> [DATA EXTRACT]:
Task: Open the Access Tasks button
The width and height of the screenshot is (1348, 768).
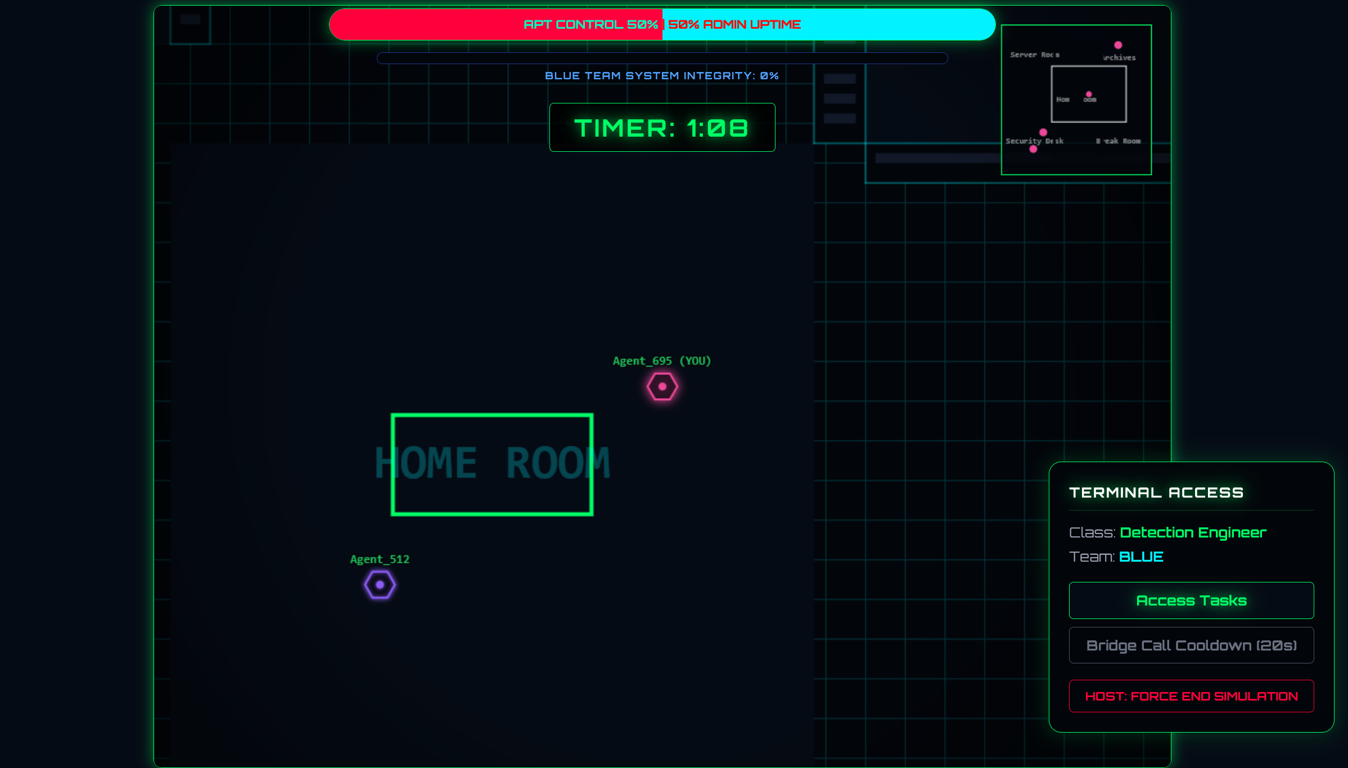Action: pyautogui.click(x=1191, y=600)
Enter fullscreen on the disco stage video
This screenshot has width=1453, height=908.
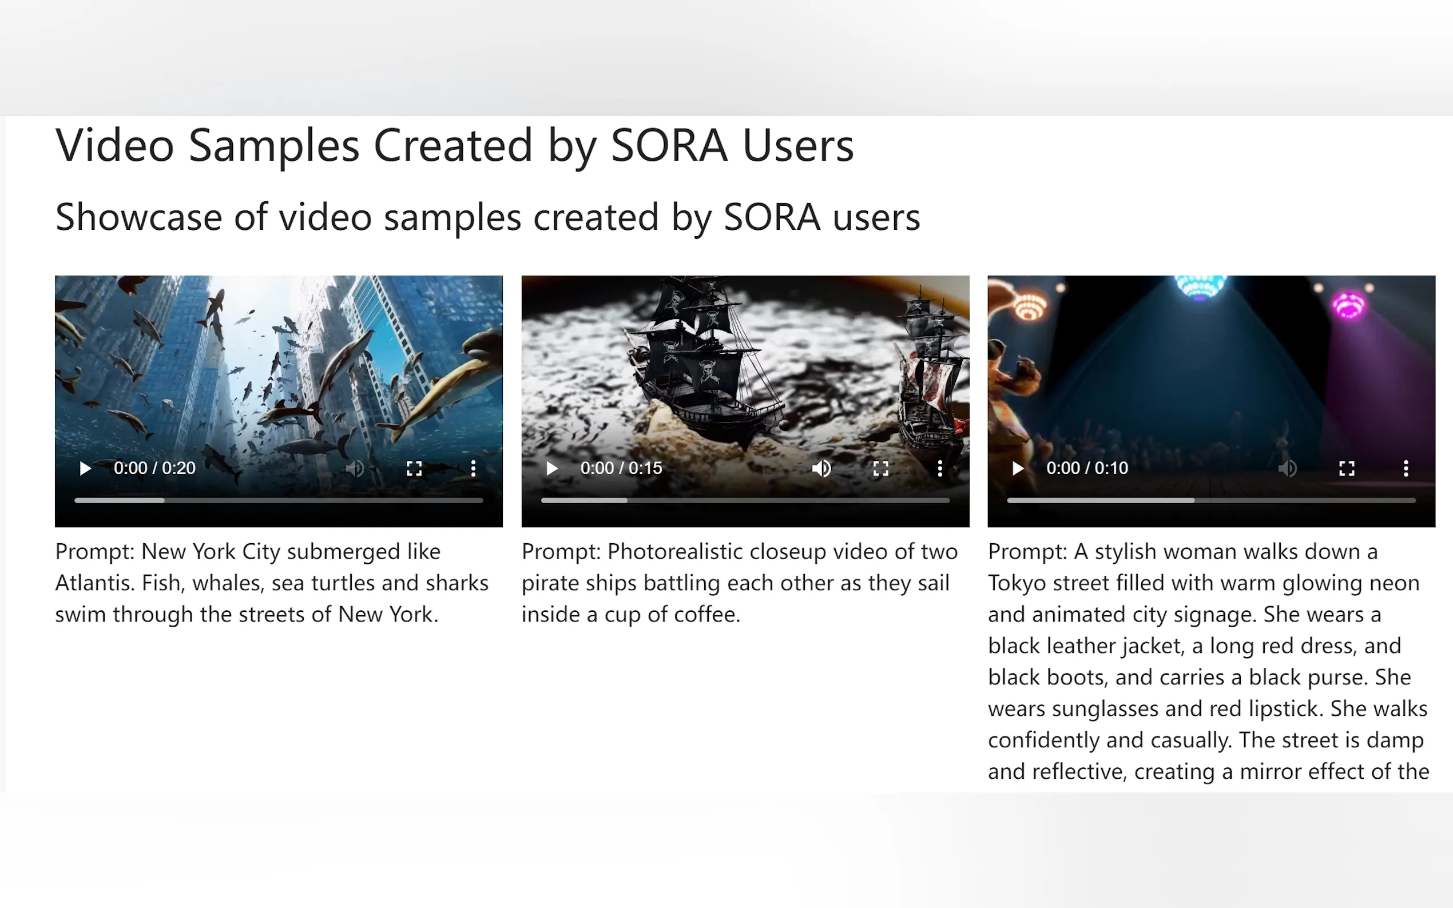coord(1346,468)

> [ACTION ITEM]:
Could you return the whole listing exactly, with every picture removed?

> [EXERCISE RESPONSE]:
Task: Open the Access Tasks button
The width and height of the screenshot is (1348, 768).
Action: pyautogui.click(x=1191, y=600)
Enter fullscreen on the disco stage video
This screenshot has width=1453, height=908.
coord(1346,468)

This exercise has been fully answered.